- Born: Richard A. Marin January 30, 1954 (age 72) Fort Lauderdale, Florida, U.S.
- Education: Cornell University (BA) Samuel Curtis Johnson Graduate School of Management (MBA)
- Occupation: former investment banker
- Known for: former head of asset management, Bear Stearns
- Title: Managing Director, SEDA Experts LLC

= Richard Marin (investment banker) =

American investment banker

Richard A. Marin (born January 30, 1954) is a former American investment banker at the former New York investment bank Bear Stearns.

== Biography ==
Marin attended Cornell University, where he obtained his B.A. in economics and government in 1975. He then attended Cornell's business school, the Johnson School, where he received an MBA in finance in 1976. Upon graduation he joined the New York bank Bankers Trust and built up the derivatives business. He spent twenty-three years at Bankers Trust and was a member of the Management Committee when they sold themselves to Deutsche Bank. After Bankers Trust was acquired by Deutsche Bank, he became the chairman of Deutsche Bank Asset Management, Inc. In March 2000, he left Deutsche Bank to found and run Beehive Ventures LLC, a New York-based venture capital fund specializing in financial services. In June 2003, he was hired by Bear Stearns to be chairman and CEO of Bear Stearns Asset Management. He went on to be chairman and CEO of AFI(USA), a $3 billion distressed commercial real estate company. Since then he was CEO of Ironwood Global, a distressed mortgage fund, and he is the former president and CEO of New York Wheel LLC, a company building a giant Ferris wheel on Staten Island. In 2019 he joined as Managing Director SEDA Experts LLC, a consulting firm providing financial services elite expert witness services. His philanthropic activities include Cornell University and CARE, the global relief and development agency.

Two of Bear Stearns' hedge funds, the "High-Grade Structured Credit Fund" and the High-Grade Structured Credit Enhanced Leveraged Fund, collapsed in June 2007, requiring bail out, and putting Marin at the center of the news. On June 22, 2007, Bear Stearns pledged a collateralized loan of up to $3.2 billion to bail out the High-Grade Structured Credit Fund. While covering the story. The New York Times, discovered that Marin had a blog, entitled "Whim of Iron," and on June 28, 2007 published what Marin had posted there. The blog had mostly innocuous entries, chiefly concerning his critiques of movies, his travel to Saudi Arabia and elsewhere, and how he lost weight after bariatric surgery. It also stated that in dealing with the crisis over Bear Stearns' hedge funds he felt like Leonidas and the Spartans fighting off the Persians in 300. Twenty-four hours later Marin was relieved from his major duties at Bear Stearns and shunted aside to a job as an adviser.

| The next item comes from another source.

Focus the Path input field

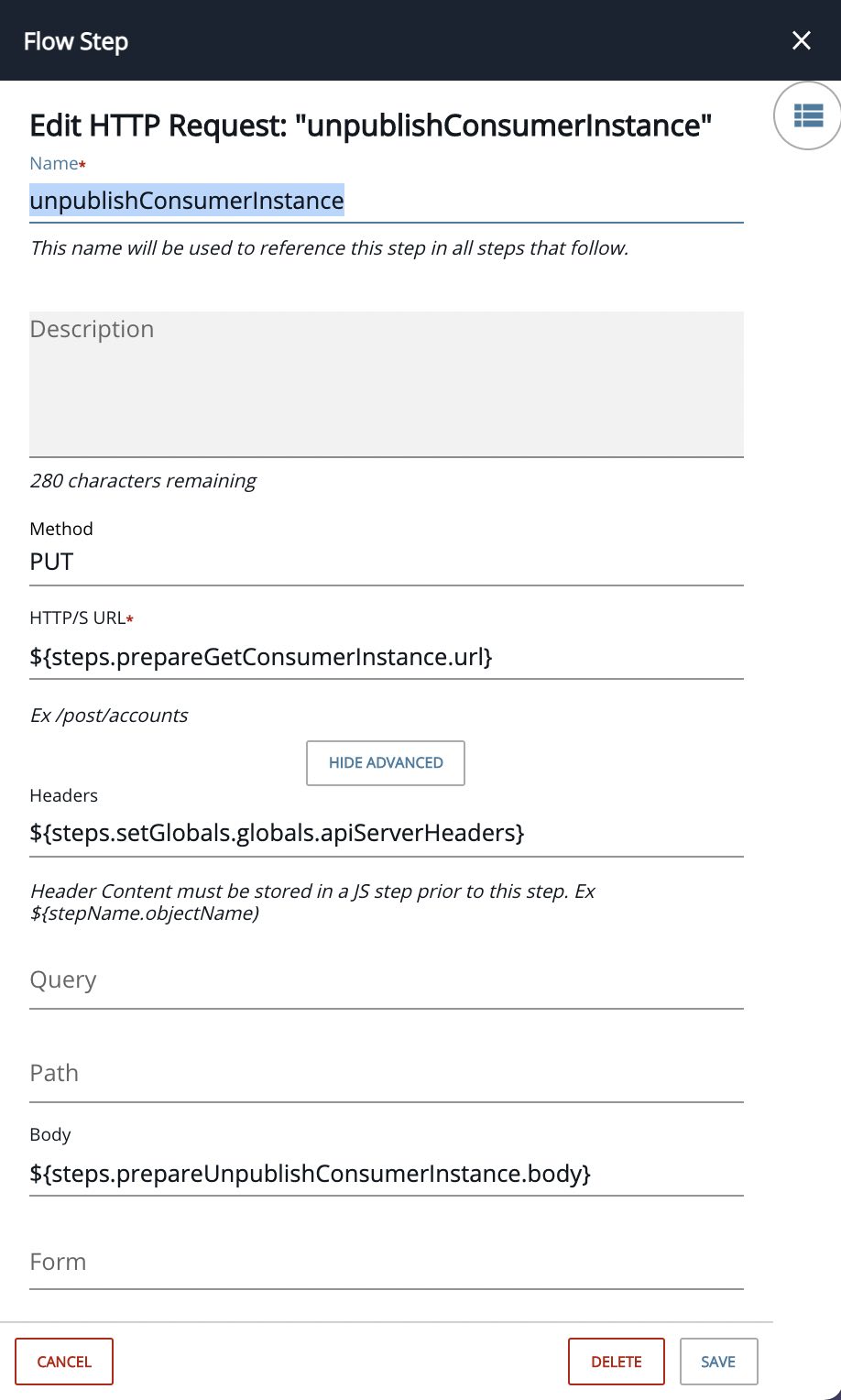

Marin's blog was accessible on June 28, 2007. As of June 29, 2007 it ceased to be accessible to the general public, but many of its entries can be read through caches.

After a several year absence, Marin has returned to the world of blogging with a new venture. The site follows his earlier efforts in reviewing theatrical films, only this time with a slant towards the world of hedge funds.